**WHAT IS BEING ASKED:** Before copying the entries, remove the pictures; everything else stays exactly as it is.

*** Opening THE INPUT ***

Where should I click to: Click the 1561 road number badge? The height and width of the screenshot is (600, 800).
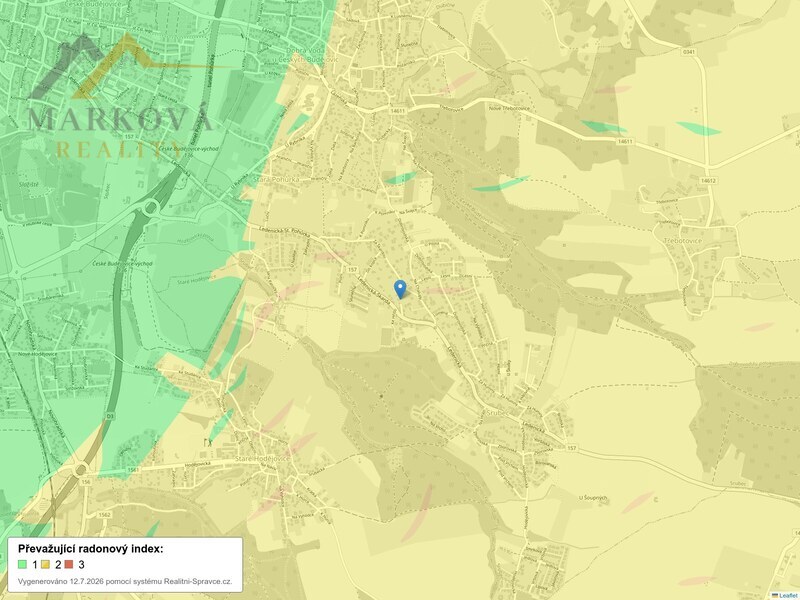pos(133,469)
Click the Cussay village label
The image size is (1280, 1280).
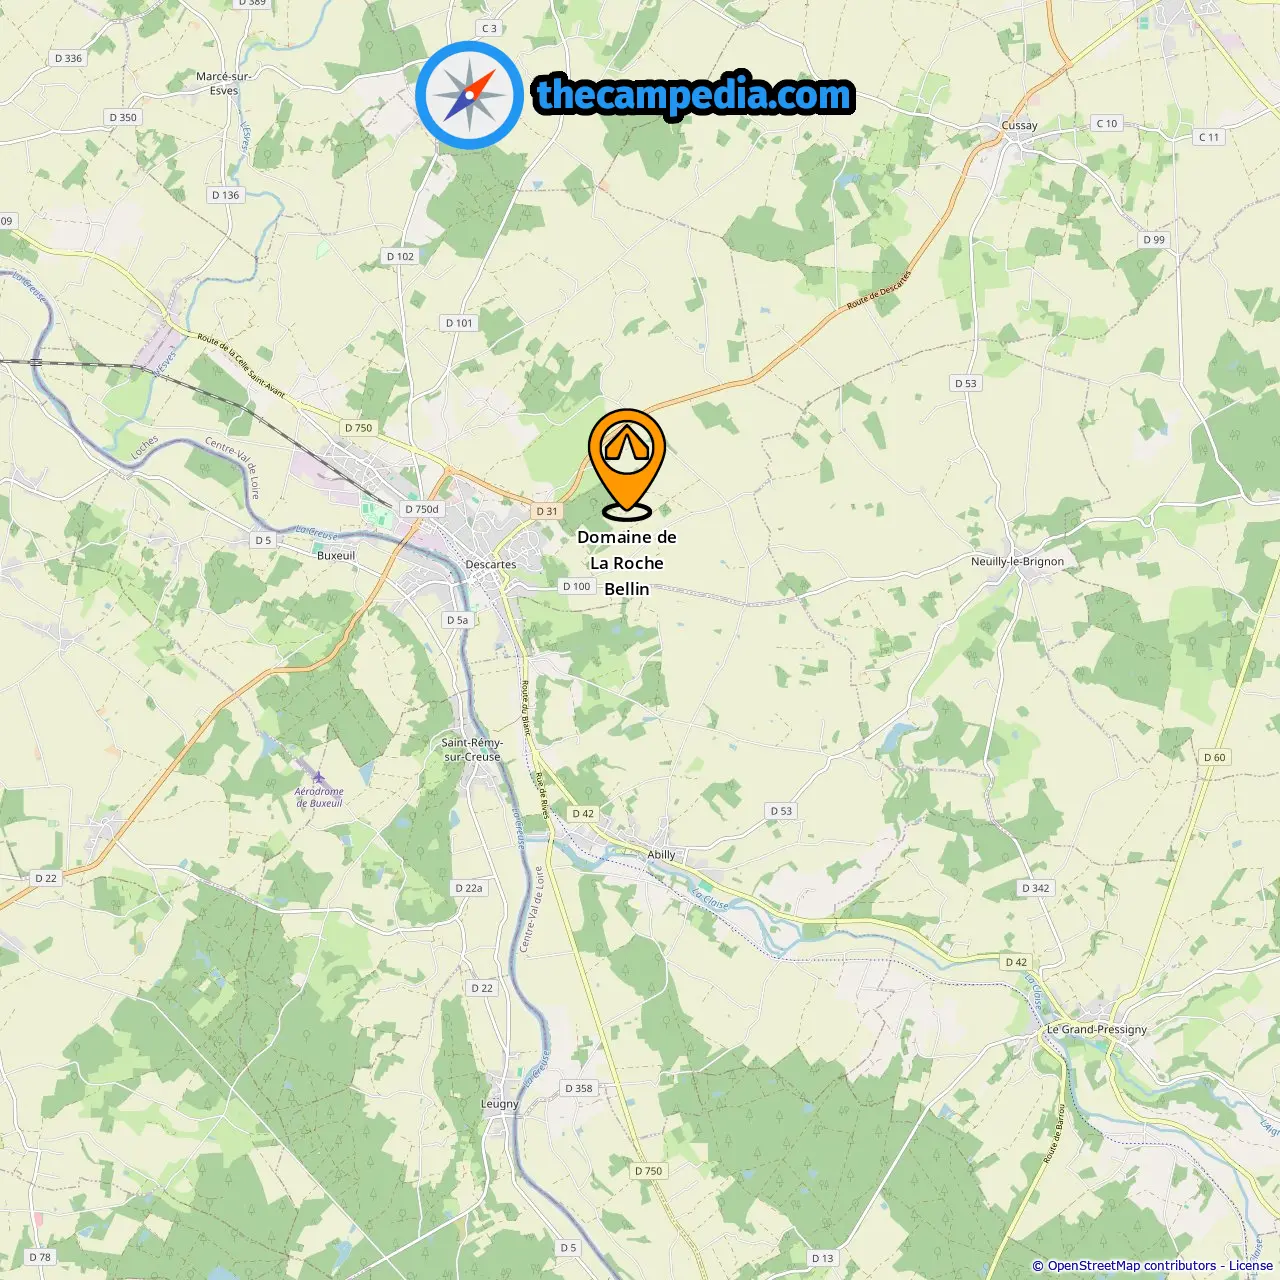pyautogui.click(x=1020, y=125)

*** Closing THE INPUT ***

**OUTPUT:**
Where should I click to: Click the 1561 road number badge? The height and width of the screenshot is (600, 800).
pos(133,469)
Click the Cussay village label
The image size is (1280, 1280).
pyautogui.click(x=1020, y=125)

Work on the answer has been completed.